**Task item**. All the entries need to be quoted exactly, apart from the pictures, which you should drop.

**Raw data**.

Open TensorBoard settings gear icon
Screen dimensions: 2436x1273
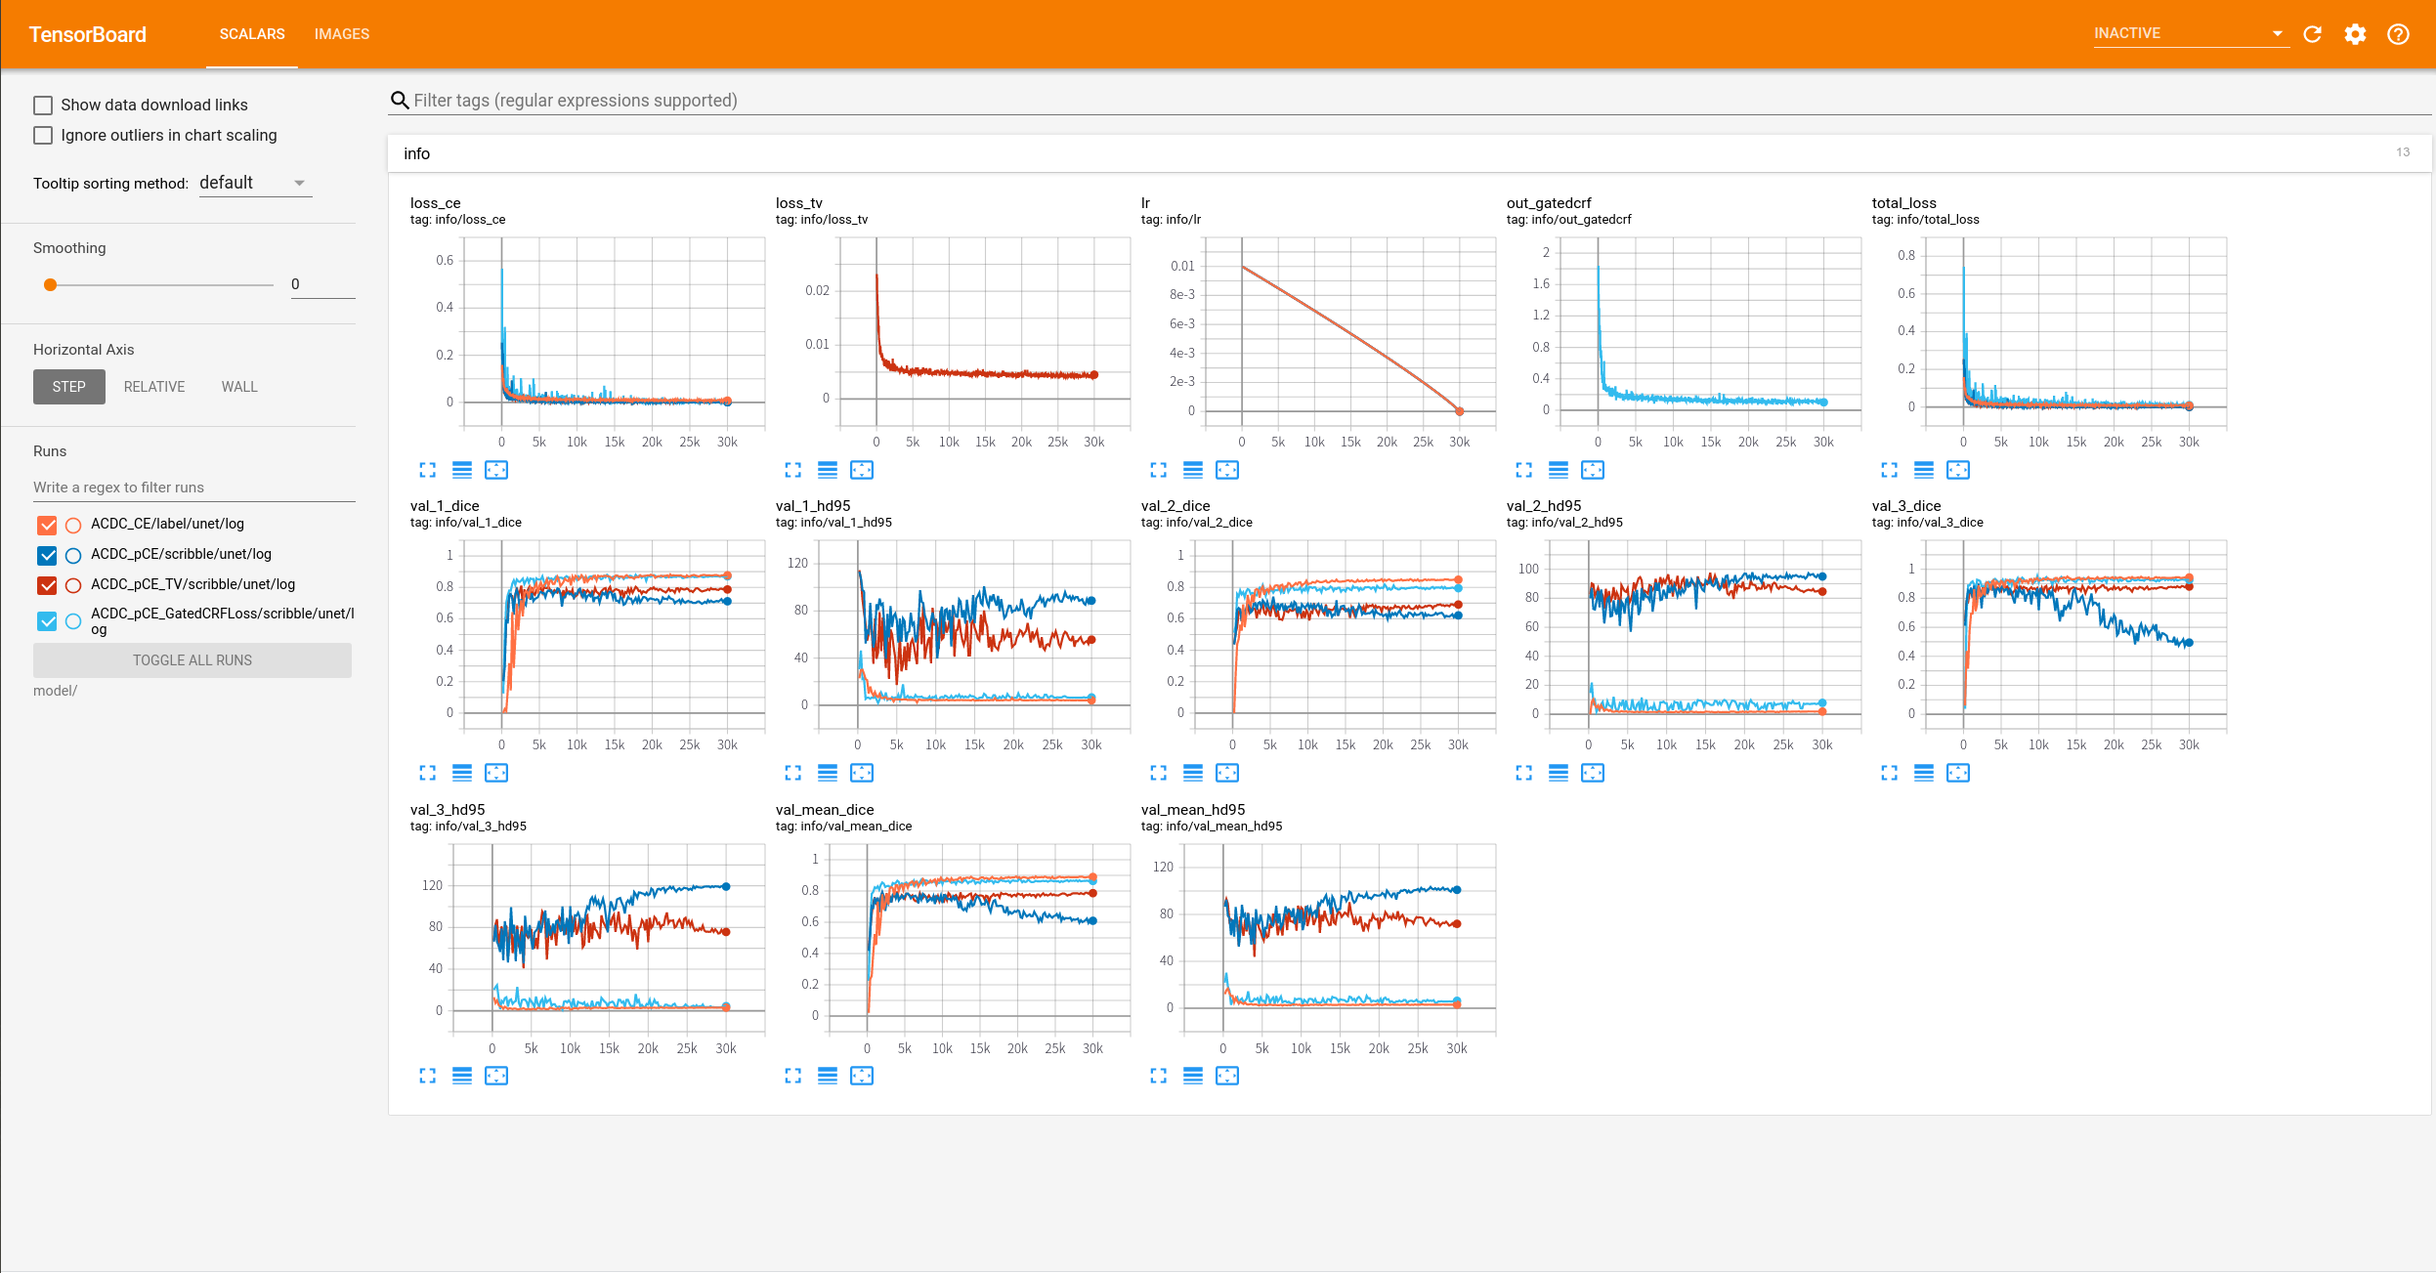[x=2355, y=34]
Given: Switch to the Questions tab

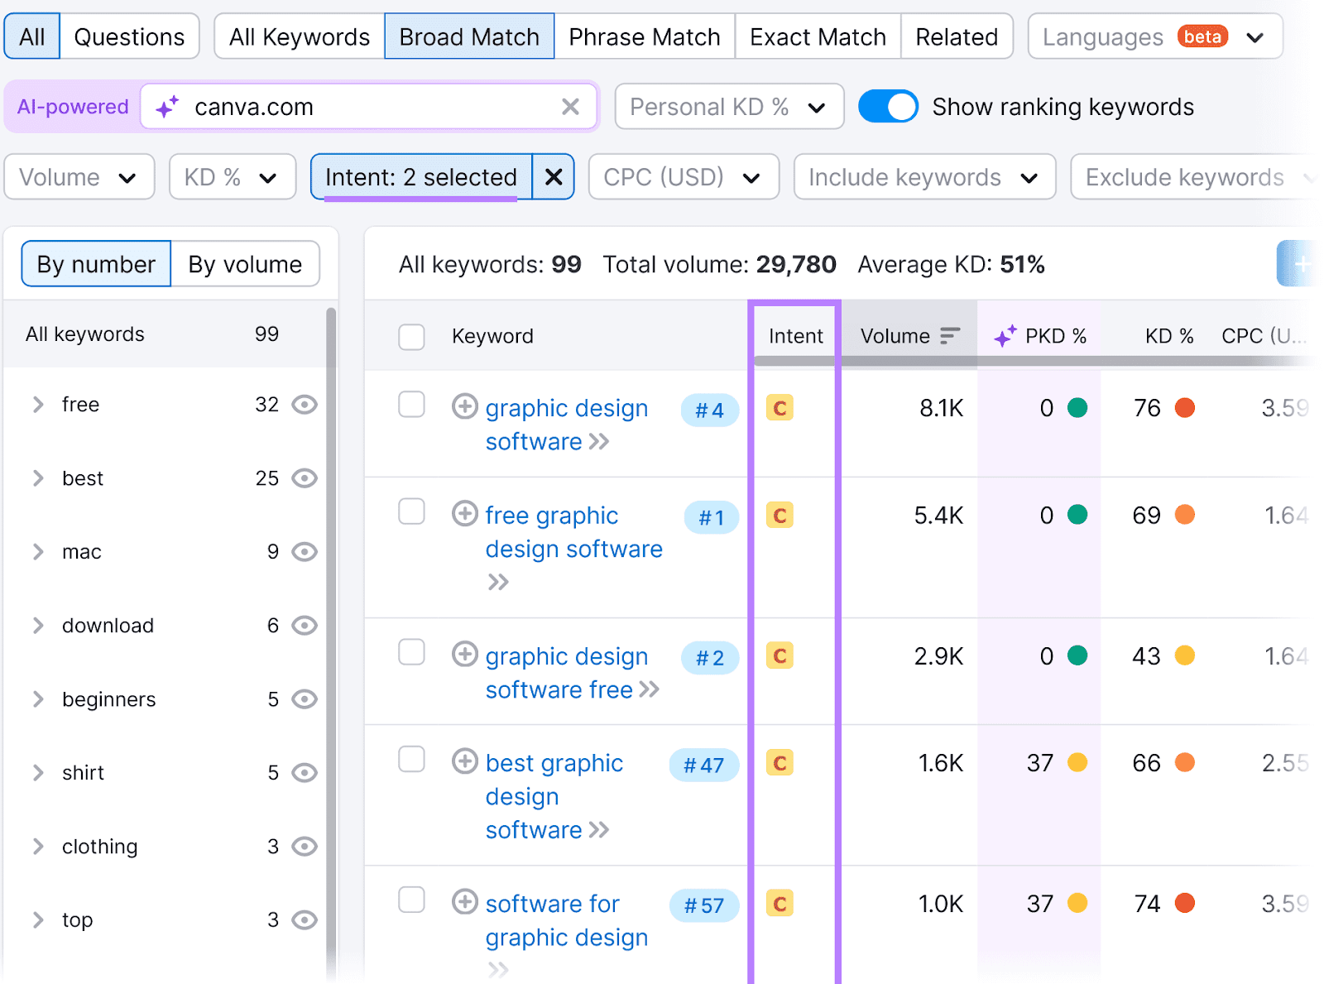Looking at the screenshot, I should (x=128, y=36).
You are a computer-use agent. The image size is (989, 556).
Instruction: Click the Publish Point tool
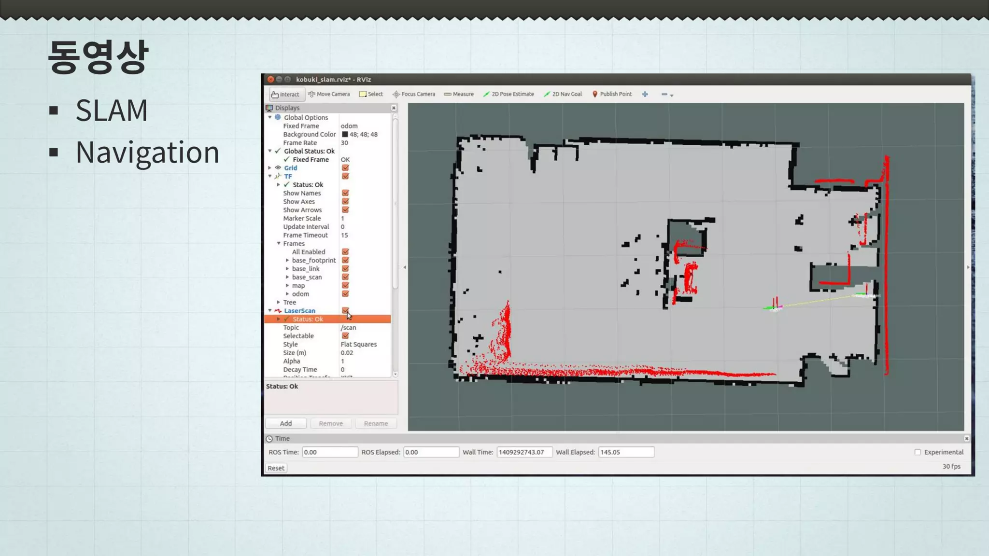(612, 94)
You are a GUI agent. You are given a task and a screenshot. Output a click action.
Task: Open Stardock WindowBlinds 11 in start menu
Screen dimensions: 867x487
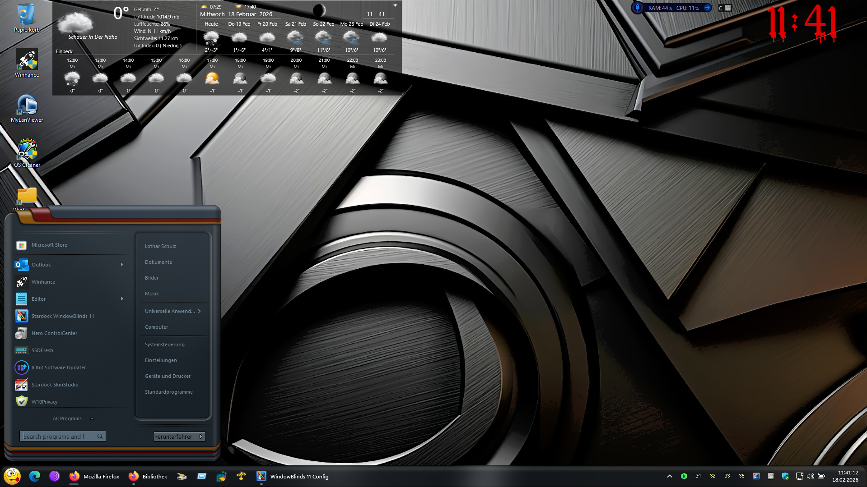62,316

**Solution**.
Open TensorBoard settings gear icon
Screen dimensions: 2436x1273
[x=2355, y=34]
Given: Switch to the Questions tab

Looking at the screenshot, I should (x=128, y=36).
You are a computer-use agent. The image size is (989, 556).
Instruction: Click the Publish Point tool
(612, 94)
You are a GUI agent. You are given a task and a screenshot. Output a click action.
Task: Open Stardock WindowBlinds 11 in start menu
Screen dimensions: 867x487
62,316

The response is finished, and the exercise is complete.